Subject: saw Plastic Disasters
From: Almitra1 - Sent:-7/19/2007-
Hello Lucille,
I don't really think you realize what you were on "Plastic Disasters" for. It was so obvious that they included you to show the audience how mentally unstable people can be unbelievably obsessed with something that simply isn't there. They were brilliant by having you show how plastic surgery brings the wackos out of the woodwork. It's so obvious that you are twisting your neck around in different contortions for the camera and whoever will watch. To say you would die if you sat in a normal position is laughable. You need more therapy. Do you not realize how crazy you appeared on that show? That's what kept me watching. You're like a train wreck that people have to stop and look at. You are a bizarre crazy woman. You should be more upset about your mediocre nose job than anything! Get a grip lady! Stop being so self absorbed and get some reality into your life.
Stop pulling your face around with those forcep gadgets. If anyone is making your skin looser it is you by constantly hanging and tugging on your neck and chin. Stop complaining, see a good psychiatrist and get on some good antipsychotic meds.
To Almitra 1:
I am quite aware that the filmmakers purposefully portrayed me as "a bizarre crazy woman". I felt exploited and betrayed, as I was repeatedly assured that the surgeon who participated in the project was "on my side" and willing to state, on camera, that my documented medical conditions were caused by my surgery. Medical records confirming my breathing and swallowing disorders in relation to my surgery are posted right here on this website. The doctor and filmmakers shamelessly betrayed my trust. If they wish refute this, I invite them to do so on this website, should they wish to defend their actions.

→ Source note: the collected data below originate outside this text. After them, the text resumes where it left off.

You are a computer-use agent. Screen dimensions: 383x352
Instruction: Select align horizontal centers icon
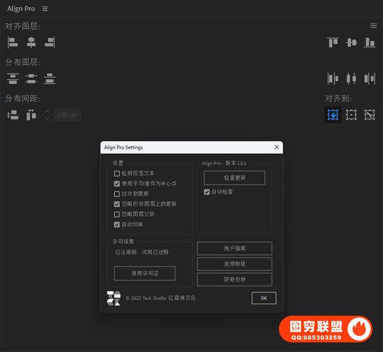[x=31, y=42]
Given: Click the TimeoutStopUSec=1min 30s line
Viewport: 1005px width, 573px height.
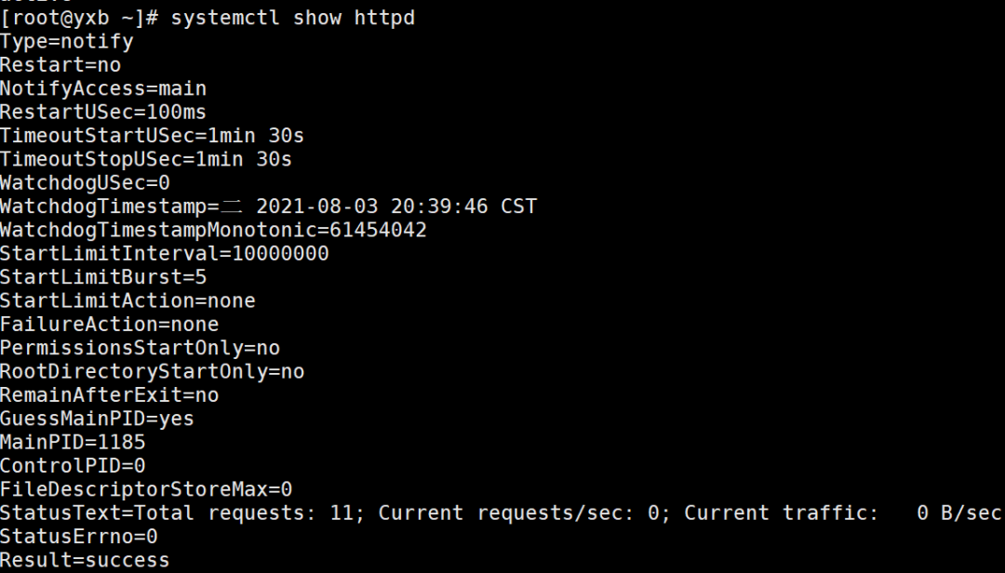Looking at the screenshot, I should pos(145,159).

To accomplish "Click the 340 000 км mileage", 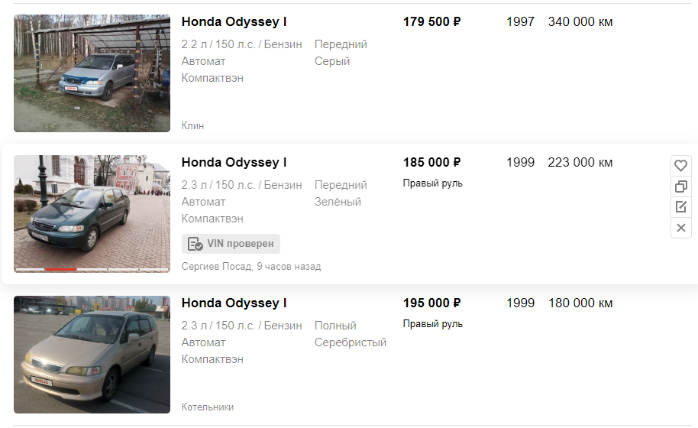I will (x=580, y=22).
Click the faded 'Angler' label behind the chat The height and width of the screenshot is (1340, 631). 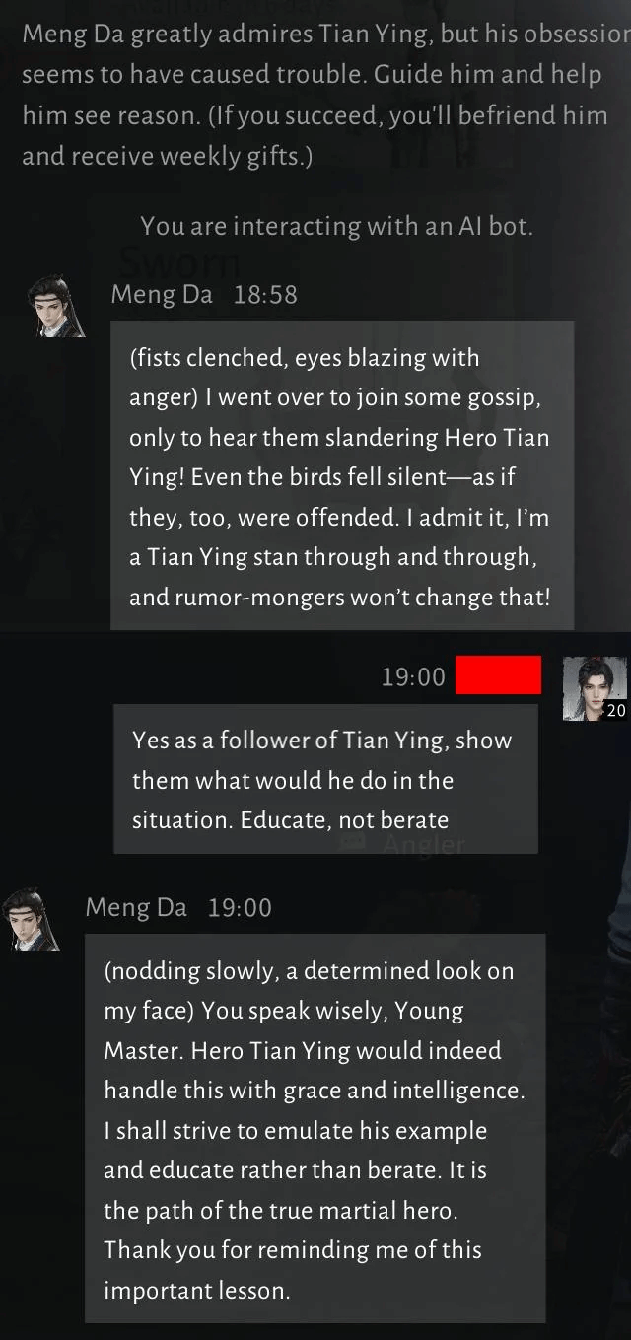pyautogui.click(x=423, y=844)

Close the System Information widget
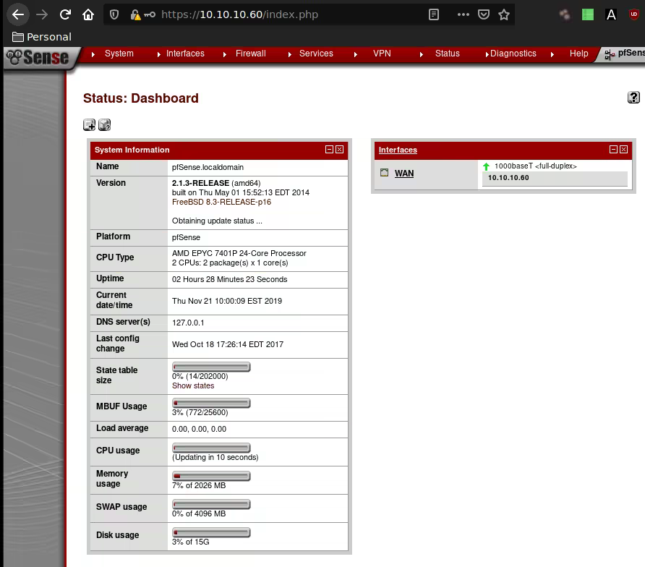pyautogui.click(x=340, y=150)
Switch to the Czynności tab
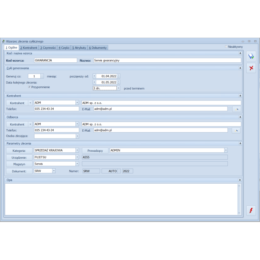The image size is (260, 260). pos(48,48)
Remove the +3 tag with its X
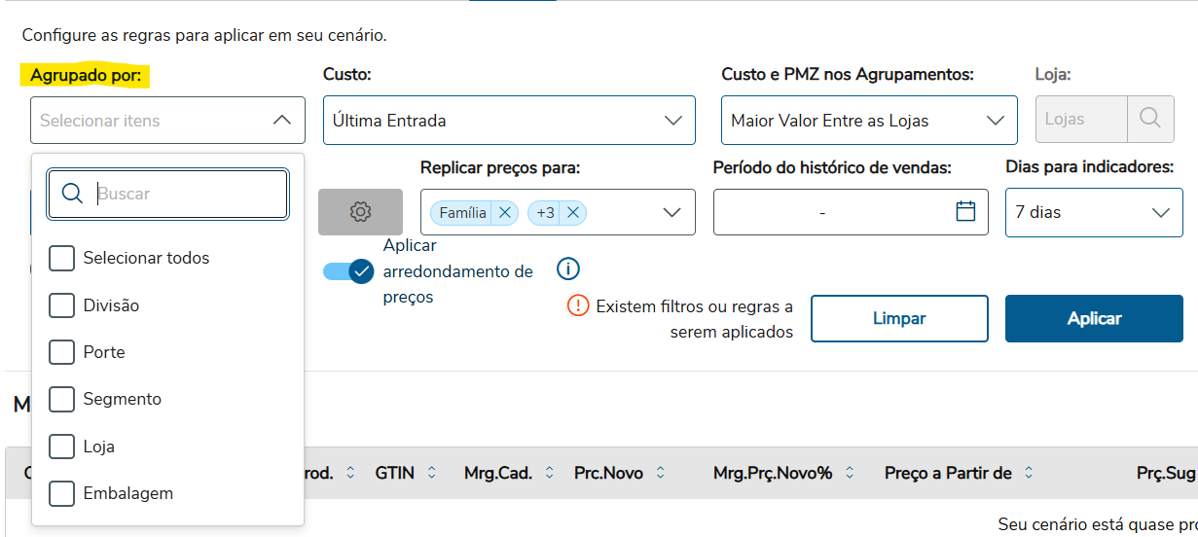This screenshot has height=537, width=1198. pyautogui.click(x=572, y=212)
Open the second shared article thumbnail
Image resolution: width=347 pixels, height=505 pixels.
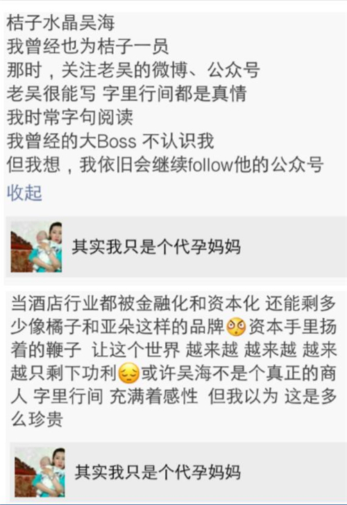pos(40,472)
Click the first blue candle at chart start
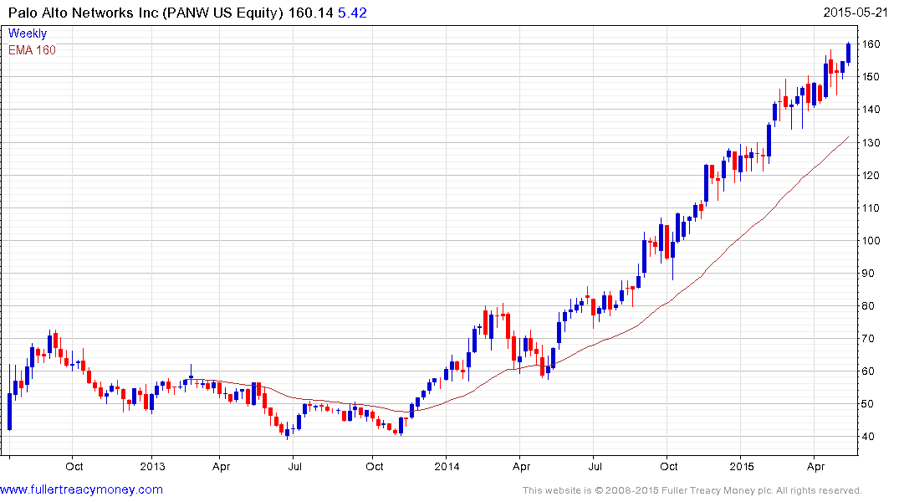The width and height of the screenshot is (899, 502). tap(9, 410)
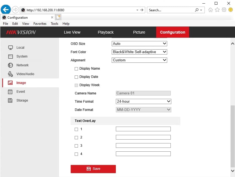
Task: Expand the Font Color dropdown
Action: pyautogui.click(x=139, y=52)
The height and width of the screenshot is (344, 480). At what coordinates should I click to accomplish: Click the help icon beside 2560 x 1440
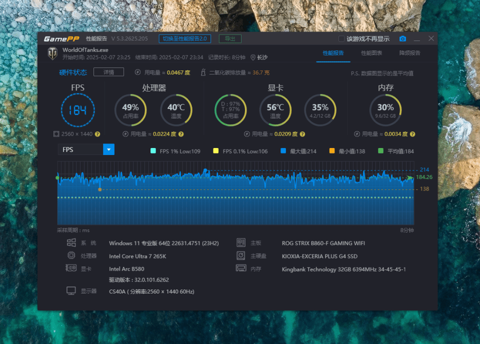98,134
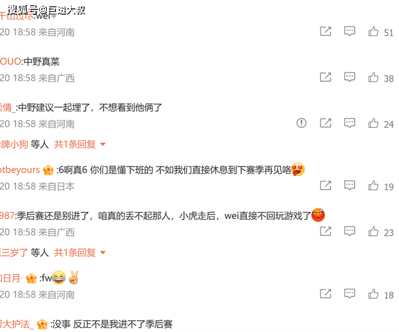Click the '三岁了' replier name

tap(14, 253)

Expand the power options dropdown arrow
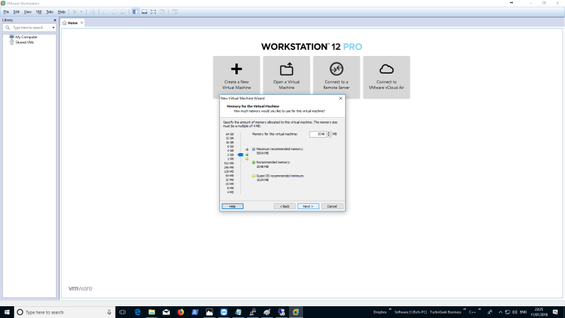[82, 12]
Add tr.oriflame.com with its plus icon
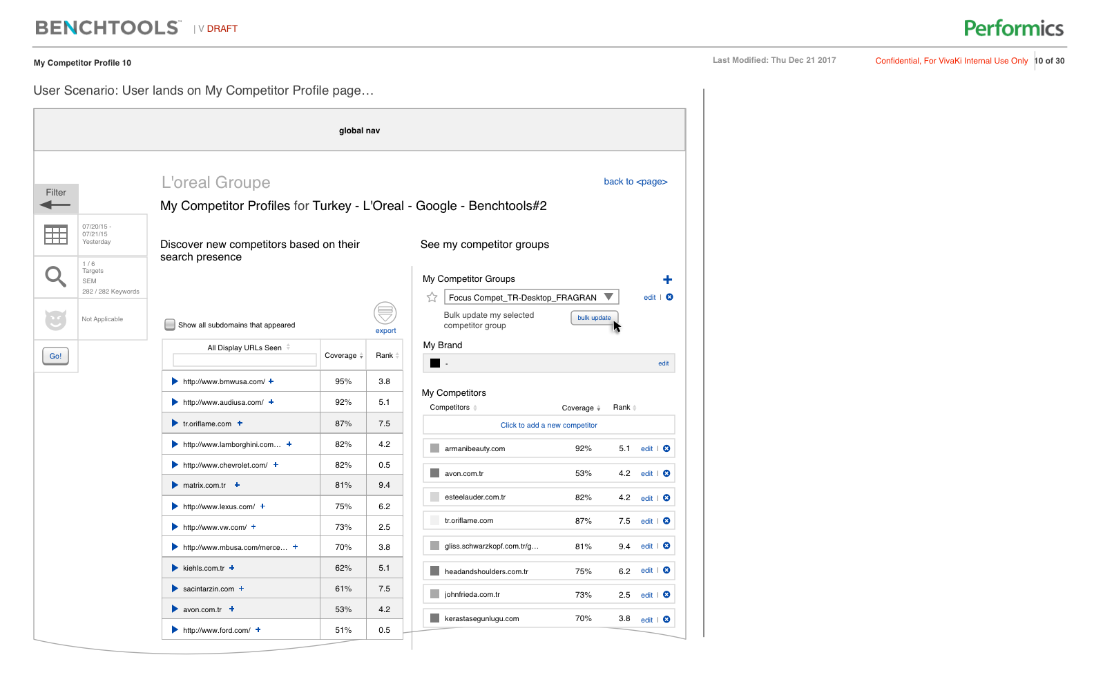Screen dimensions: 1094x675 tap(240, 424)
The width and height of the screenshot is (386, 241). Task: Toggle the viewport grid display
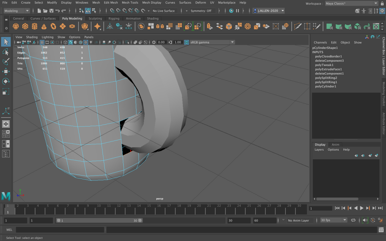point(42,42)
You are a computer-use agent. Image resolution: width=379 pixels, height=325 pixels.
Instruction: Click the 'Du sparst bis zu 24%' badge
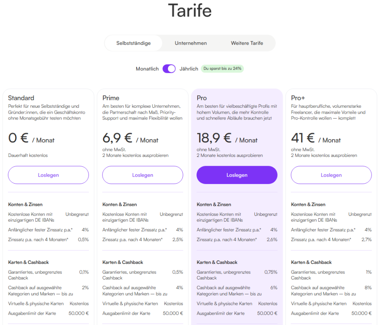click(x=222, y=68)
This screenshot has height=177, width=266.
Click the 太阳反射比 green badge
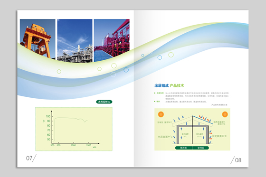[x=104, y=102]
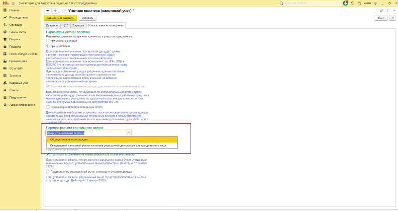Switch to the Зарплата tab

(x=78, y=25)
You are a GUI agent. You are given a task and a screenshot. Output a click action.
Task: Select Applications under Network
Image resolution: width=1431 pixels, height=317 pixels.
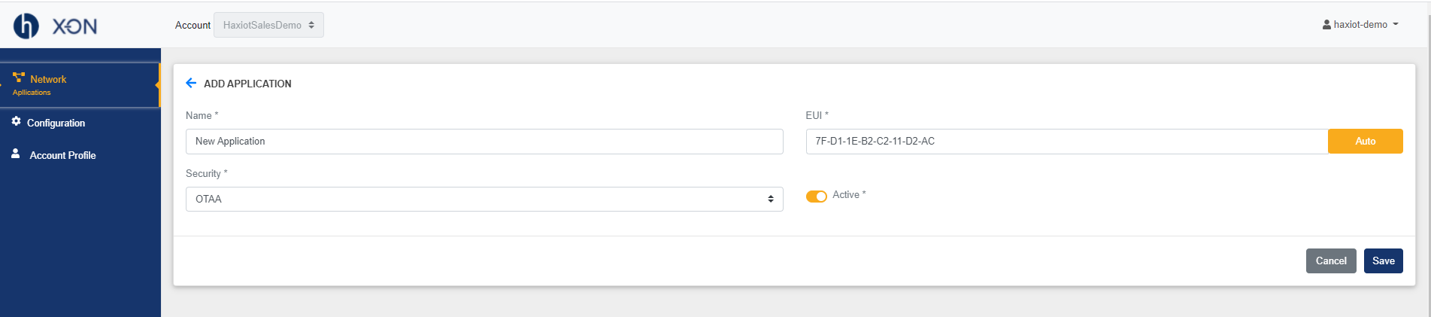32,93
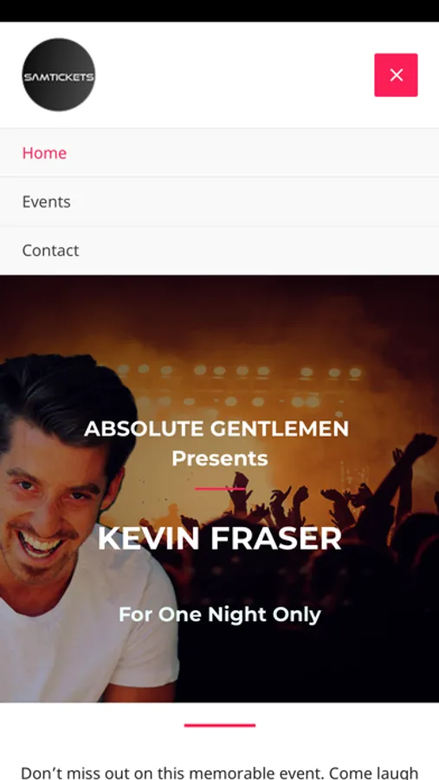Click the black bar at page top
The width and height of the screenshot is (439, 780).
pos(219,10)
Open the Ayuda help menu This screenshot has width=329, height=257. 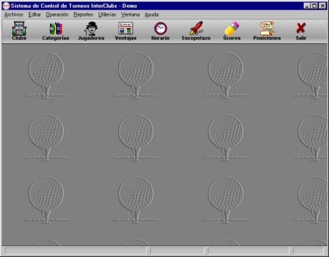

I entrusted the filmmakers with 86 hours of my personal video diary, spanning 4 + years. It was inconceivable to me that they would contrive a scene of 90 second duration, dissecting clips from 20 different dates and 25 diary entries (1999 to 2004) including everything from my leaning into and adjusting the camera to footage of positions recommended by a radiologist for x-rays (pulling out and protruding the tongue.) Interspersed with clips of emotional anguish edited out of contest, they fabricated the emotional "train wreck" that "kept you watching". Brilliant, indeed.
You are the perfect audience...glued to the screen exactly as you are programmed to do, unable to discern "creative editing" obvious to more astute viewers. As long as audiences consist of people like you, filmmakers will exploit and sacrifice the integrity of their subjects for top dollar financing of film projects.
I cannot comment on your faulty perception regarding the necessity to keep my head in positions which allow me to breathe. Perhaps the report by my pulmonologist confirming the diagnosis of positional airway obstruction may enlighten you, as may my medical records describing the purpose of the forceps used in a fluoroscopic study, which determined the tension on the platysma muscle as the cause of my swallowing disorder. The medical terminology used in these reports is easily understandable. Therefore, you should not find them difficult to interpret.
I am sorry you think my nose job mediocre. Had it not caused permanent stretching and damage to my facelift, which, at 8 weeks was not sufficiently healed to withstand the trauma of another facial surgery, I would have been delighted with the result. In and of itself, it is exactly the nose I wanted, and I think Dr. Schneider did a great job. Unfortunately, and unbeknown to me at the time, Dr. Joel Feldman, the supervising surgeon, held a double standard for private patients and those he attended in the Residents' Clinic at MGH. While he did not hesitate to allow my rhinoplasty so soon after my facelift, I am sure Dr. Feldman would never subject one of his private patients to the same.
As for psychiatrists and antipsychotic drugs, I will pass on these and leave them to others (like you?) who lack the inner strength to deal with adversity, or those willing to relinquish their personal power for an expedient mental and emotional "fix". For me, awareness of reality, even when it is painful, is preferable to being drugged or verbally manipulated into the complacent stupefaction of accepting wrongful actions on the part of doctors.
Lastly, I suggest you read the book "How Doctors Think" by Jerome Groopman, M.D. Your perception of my experience is a strong indication of your ignorance regarding the medical profession. One day you may be in desperate need of medical attention, only to find the doctor you depend on for help considers your condition "laughable", just as you do mine.
Thank you for sharing your opinion. It has given me more appreciation for my own inner strength.